Tuesday, January 04, 2005

December 25th:
Mom was still snoring away on the futon in the living room until 9:30 or so, thank god.

I tiptoed into the kitchen and had a couple of the several hundred full-sized peanut butter cups we made the day before. I forgot to mention it in my last entry. The three of us ladies formed a sort of chocolate bark-peanut butter dough ball assembly line and cranked out a fridge full of candy in less than two hours. One of my greatest accomplishments to date, for sure.

Anyway, we pulled ourselves together by noon and headed over to a friend's house for brunch, where they served a menu straight off of "Queer Eye for the Straight Guy"-little poached egg muffins floating on sauteed porchini mushrooms in a cupcake liner made out of prosciutto, that sort of thing. Scrumptious. We brought over a box of our peanut butter cups. I didn't eat much as I had already ruined my appetite with candy, but I'm an adult and if I want to spend Christmas the way most 6-10 year olds spend the day after Halloween, it's my perogative.

Then we went back to our house for a rousing hour of opening presents.
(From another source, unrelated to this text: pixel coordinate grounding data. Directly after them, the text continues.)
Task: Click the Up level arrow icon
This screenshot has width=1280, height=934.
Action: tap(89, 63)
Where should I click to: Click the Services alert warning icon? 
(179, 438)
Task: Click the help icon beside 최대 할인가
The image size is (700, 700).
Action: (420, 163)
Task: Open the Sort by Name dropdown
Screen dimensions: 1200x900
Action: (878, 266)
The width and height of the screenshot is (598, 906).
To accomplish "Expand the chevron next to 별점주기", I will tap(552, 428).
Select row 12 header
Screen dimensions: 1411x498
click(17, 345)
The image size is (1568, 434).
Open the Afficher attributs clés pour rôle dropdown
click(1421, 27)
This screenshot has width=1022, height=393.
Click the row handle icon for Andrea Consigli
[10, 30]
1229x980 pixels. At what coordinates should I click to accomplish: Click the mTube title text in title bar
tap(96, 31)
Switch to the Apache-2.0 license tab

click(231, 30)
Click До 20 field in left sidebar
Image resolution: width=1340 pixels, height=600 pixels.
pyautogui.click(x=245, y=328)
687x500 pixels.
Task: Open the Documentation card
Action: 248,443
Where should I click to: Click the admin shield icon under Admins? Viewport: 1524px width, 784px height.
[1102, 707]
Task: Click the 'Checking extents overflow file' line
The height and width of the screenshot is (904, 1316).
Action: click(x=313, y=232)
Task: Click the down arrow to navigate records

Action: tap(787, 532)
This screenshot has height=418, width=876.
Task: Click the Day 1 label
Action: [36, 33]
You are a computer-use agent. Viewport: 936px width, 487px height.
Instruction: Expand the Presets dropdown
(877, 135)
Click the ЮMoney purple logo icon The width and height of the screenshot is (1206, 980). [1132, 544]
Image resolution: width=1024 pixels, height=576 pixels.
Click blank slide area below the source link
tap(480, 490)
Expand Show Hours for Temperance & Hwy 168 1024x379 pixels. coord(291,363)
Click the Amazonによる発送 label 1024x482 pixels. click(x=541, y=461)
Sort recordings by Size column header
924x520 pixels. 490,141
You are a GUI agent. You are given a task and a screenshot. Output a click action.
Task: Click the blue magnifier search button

Since everyone gave everyone else exact lists with product numbers and sizes, there weren't any surprises, and the whole thing seemed sort of hollow. The exception to that being that I gave Chris a DVD burner and managed to keep it secret for two whole months. I told him I was getting him a new office chair. He was quite pleased. And he said he'll give me his old CD burner, and so we were both happy, materialistically speaking. Mom gave me a stapler, Kristi gave me some fun underwear that I'd never be able to justify buying myself. Kristi and I gave mom a massage scheduled for the next day. Wine was consumed. Chet Baker was played. Grocery bags used as wrapping paper were folded and recycled. The whole thing was really very civilized.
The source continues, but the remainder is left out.